Data Preparation
Input files are accepted in .tsv file format - as text files with tab-separated columns.
Requirements:
- the file must have 2 or 3 columns, depending on whether you have event timestamps - see Option 1: Database export without timestamps and Option 2: Database export with timestamps)
- the fixed ordering of columns is mandatory
- the file must be tab-separated. Using Pandas, save with
sep='\t'
. - the file should have a header (column names). The first line is interpreted as a header. Using Pandas, save with
header=True
. - the file should NOT have an index. Using Pandas, save with
index=False
. - integer numeric values are preferred in Column 1 and Column 2, due to anonymization. You probably want to assign some hash identifiers, instead of using real textual values. Cleora does not need text, integer identifiers are fully sufficient.
A well-formatted, working example input file can be downloaded from here.
Option 1: Database export without timestamps
In the simplest case, you need a 2-column extract from your database. The IDs within the columns can (and probably should be) anonymized. Each row expresses an event - the fact that a certain user ID interacted with a product ID at a given point in time.
Input file creation with Pandas:
>>> df.columns
Index(['client_id', 'entity_id'], dtype='object')
>>> df.dtypes
user_id int64
product_id int64
>>> df.to_csv('cleora_input.tsv', sep='\t', header=True, index=False)
Column 1 will give Cleora a key for grouping (which is used to create edges in the graph). This will usually be user IDs, session IDs, shop IDs, invoice IDs or other similar entities which represent some approach towards grouping the entities from Column 2.
Column 2 will be embedded - you will obtain embeddings for each entity which appears in this column. These will usually be product IDs, brand IDs, category IDs, or other entities your users are interacting with.
Option 2: Database export with timestamps
Optionally, you can also use a 3-column format with a timestamp column. The logic is the same as in the 2-column format, but the 3rd column additionally has a timestamp for each event.
Timestamps allow Cleora to use more detailed temporal relations for edge creation in the graph, potentially increasing embedding quality.
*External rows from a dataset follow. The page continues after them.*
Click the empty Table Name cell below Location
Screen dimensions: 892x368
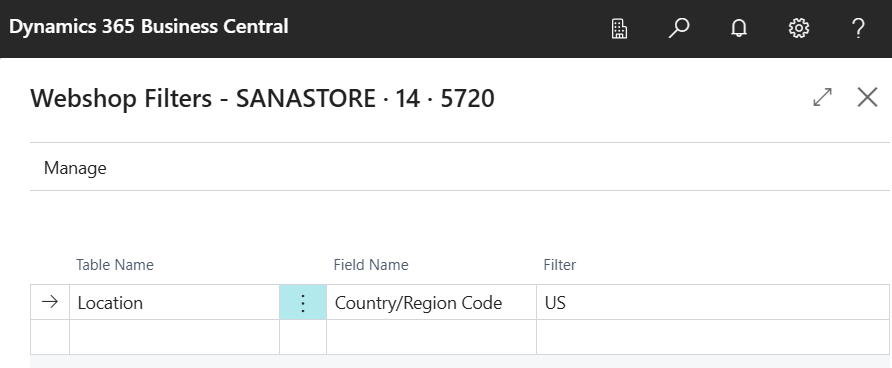pyautogui.click(x=175, y=337)
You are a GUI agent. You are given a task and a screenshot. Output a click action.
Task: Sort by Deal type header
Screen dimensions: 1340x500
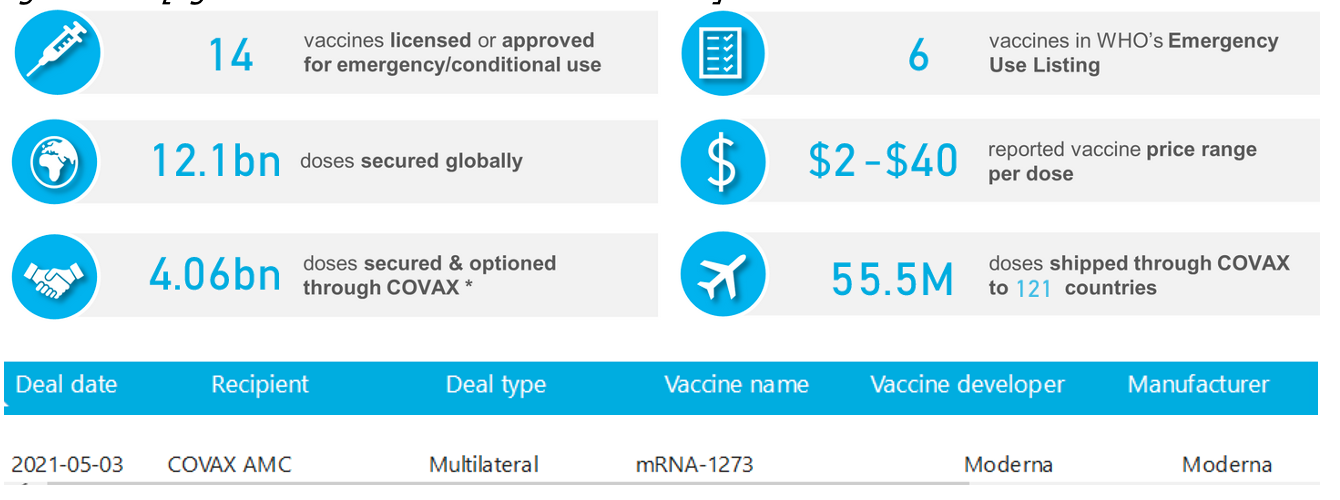(x=496, y=385)
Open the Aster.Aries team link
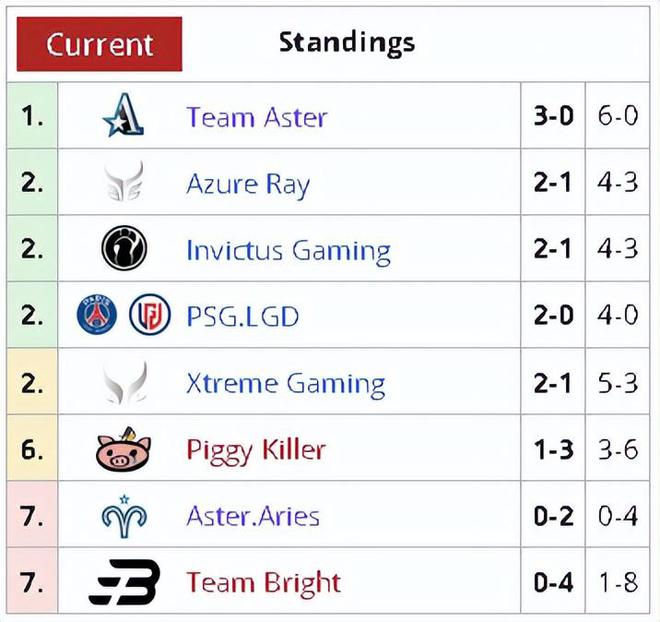Image resolution: width=660 pixels, height=622 pixels. 253,516
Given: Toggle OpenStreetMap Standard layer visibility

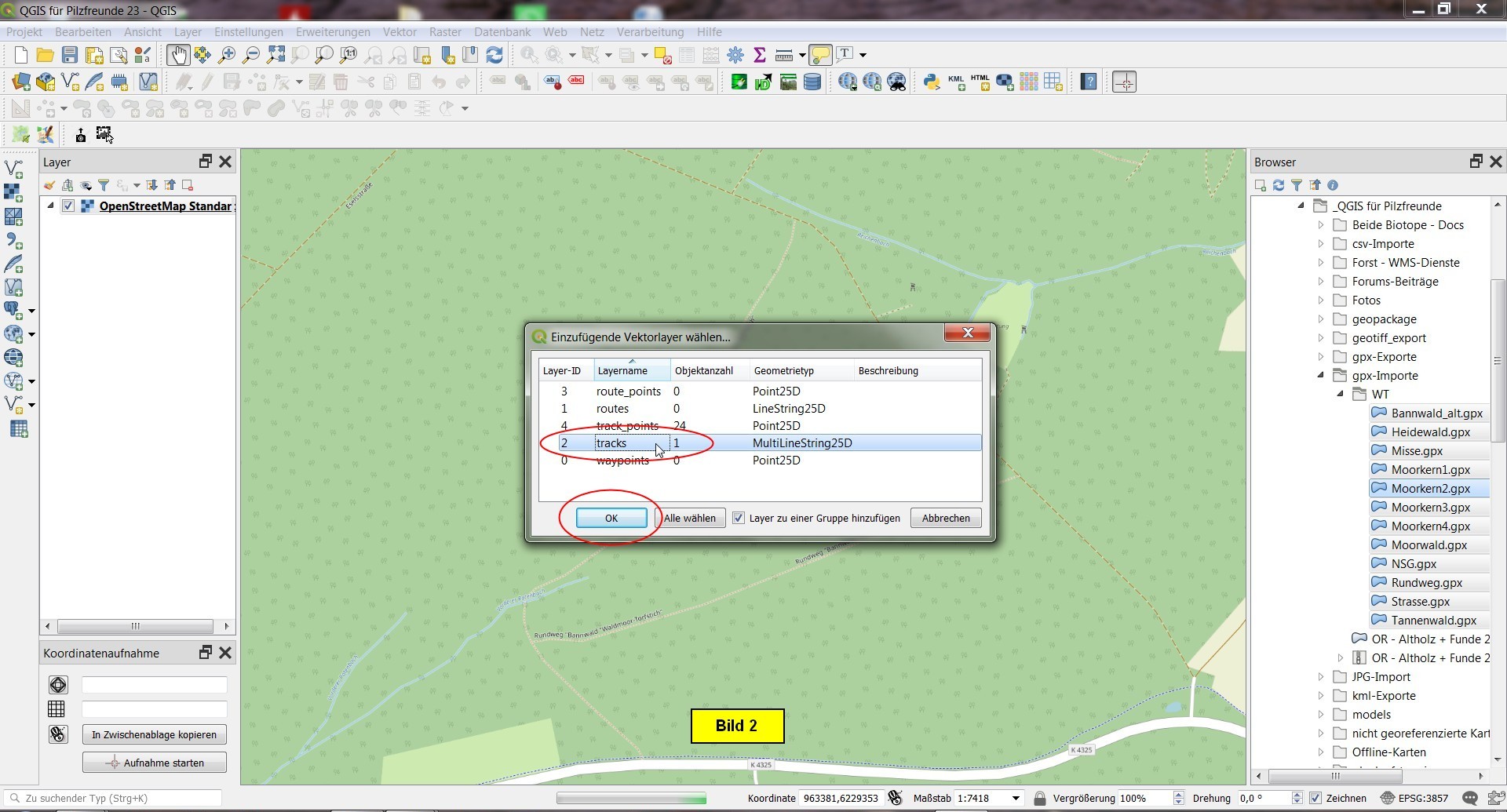Looking at the screenshot, I should (x=68, y=206).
Your input file should look like this:
Input file creation with Pandas:
>>> df.columns
Index(['client_id', 'entity_id', 'timestamp'], dtype='object')
>>> df.dtypes
user_id int64
product_id int64
timestamp object
>>> df.to_csv('cleora_input.tsv', sep='\t', header=True, index=False)
Supported datetime formats:
Datetime Format | Example |
---|---|
Y-m | 2024-02 |
Y-m-d | 2024-02-01 |
d/m/Y | 01/02/2024 |
m/d/Y | 02/01/2024 |
b d, Y | Feb 01, 2021 |
B d, Y | February 01, 2024 |
Y-m-d H:M | 2024-02-01 07:00 |
Y-m-d H:M:S | 2024-02-01 07:00:00 |
Y-m-dTH:M:S | 2024-02-01T07:00:00 |
Y-m-dTH:M:SZ | 2024-02-01T07:00:00Z |
Y-m-d H:M:Sz | 2024-02-01 07:00:00+00:00 |
If your datetime format is outside of this list, Cleora will try to parse it anyway, but success is not guaranteed.